> **Input records**

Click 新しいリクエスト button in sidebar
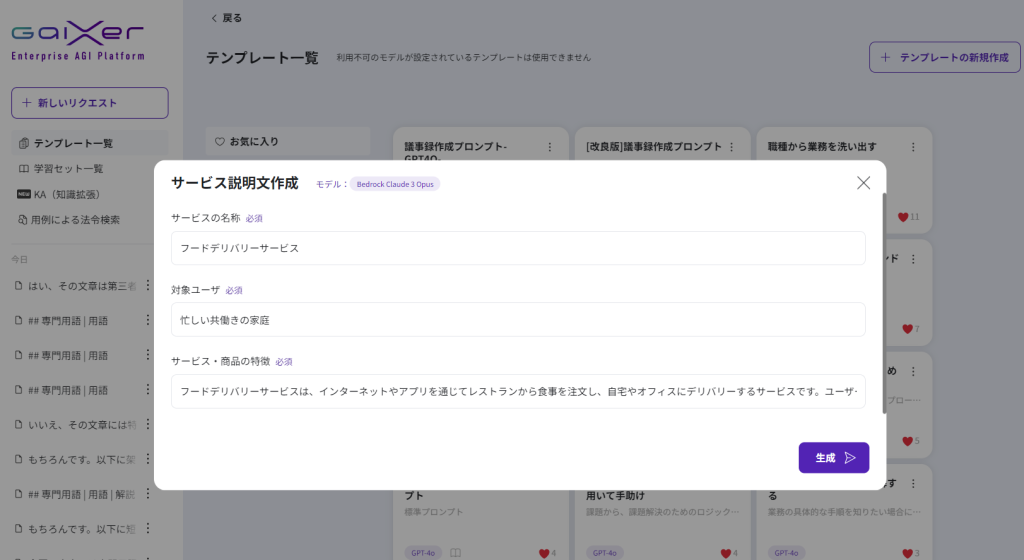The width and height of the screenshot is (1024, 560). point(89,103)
...
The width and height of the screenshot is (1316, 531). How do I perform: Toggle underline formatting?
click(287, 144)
==
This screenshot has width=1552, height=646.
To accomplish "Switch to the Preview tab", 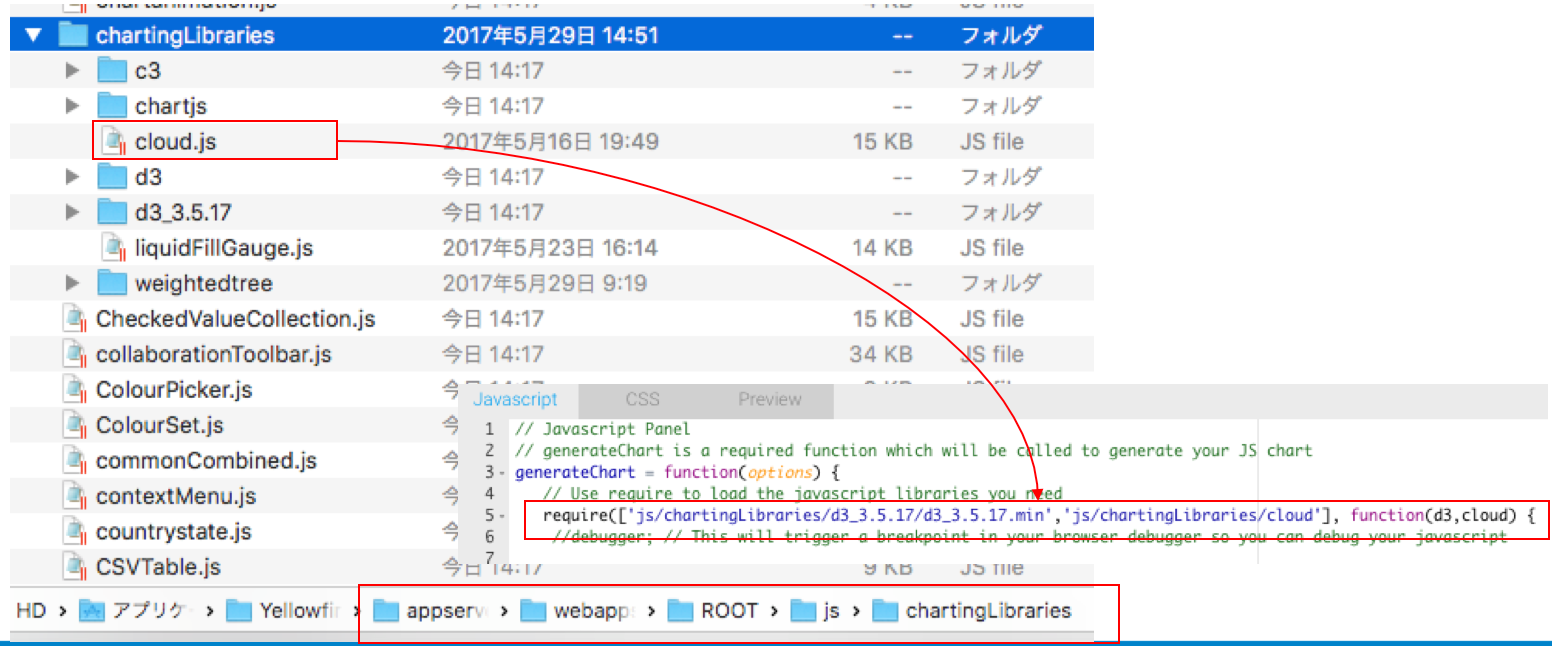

> **Task details**
Among the entries above, find the line with "This screenshot has width=1552, height=646." and repeat exactly from there through the line with "to the Preview", leaving out the pictures.

> **Exercise response**
This screenshot has width=1552, height=646.
To accomplish "Switch to the Preview tab", 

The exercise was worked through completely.